Acuados pelas milícias digitais bolsonaristas, integrantes do Legislativo e do Judiciário preferem, algumas vezes, fingir que não vêem e tratar como abusos retóricos as ameaças do presidente da República às instituições da democracia. Talvez por isso, Jair Bolsonaro continue reincidindo, dando sempre um passo à frente no rumo do autoritarismo.
A turma dos panos quentes tem lá suas razões. Além de temer apanhar ainda mais nas redes, não quer elevar a temperatura ao nível de uma crise institucional, contrapondo poderes, de desfecho imprevisível.

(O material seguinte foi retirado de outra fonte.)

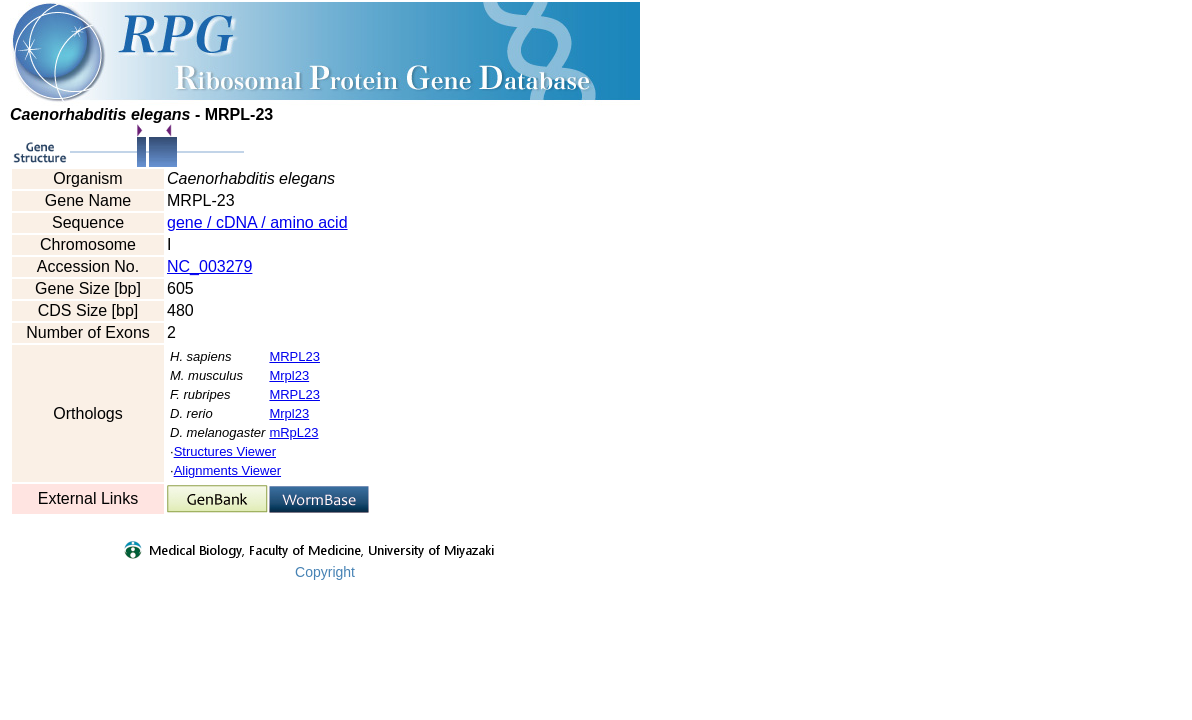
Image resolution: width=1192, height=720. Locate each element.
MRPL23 (294, 356)
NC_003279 (209, 266)
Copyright (325, 572)
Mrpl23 (289, 375)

A arma máxima do Congresso é o impeachment, mas hoje dia — diferentemente do que ocorreu na destituição de Dilma Rousseff — seus dirigentes morrem de medo da palavra. Não só dela, mas da reação de um presidente com o perfil político e psicológico de Bolsonaro. Melhor não mexer com isso.
A questão é que já ficou mais do que clara a estratégia presidencial de jogar espuma para desviar as atenções de um governo crivado de problemas — da ligação com milicianos à incompetência na gestão, passando pela estagnação econômica — às custas da estabilidade política e institucional. Jair Bolsonaro quer puxar o Congresso para a briga, de preferência no meio da rua, tentando insuflar a torcida contra seus representantes.
Vindo de um presidente da República, tal estratégia — como a de enviar vídeo convocando para manifestação contra o Legislativo — é, sim um atentado contra a democracia. E deve ser tratado como tal. Será que o pessoal vai tomar coragem?
Um bom sinal nesta manhã foi a manifestação que veio do outro lado da rua, do decano do STF, Celso de Mello, que teve a coragem de dizer que Bolsonaro não está à altura do cargo se apoiou o ato contra o Congresso. Mello lembrou que tal atitude para configurar crime de responsabilidade — aquele que sujeita o presidente da República a processo de impeachment.
É possível que a ducha de água fria do decano desperte as demais instituições, que ainda parecem narcotizadas pelo carnaval nesta Quarta Feira de Cinzas. O próprio Bolsonaro parece ter acordado para a gravidade do assunto ao postar um tuite falando que suas mensagens no Whatsapp são “pessoais”.
Mas, se não houver reação à altura por parte dos maiores interessados — nos alvos da manifestação do dia 15 — o episódio tende a se repetir de forma perigosa e com consequências imprevisíveis.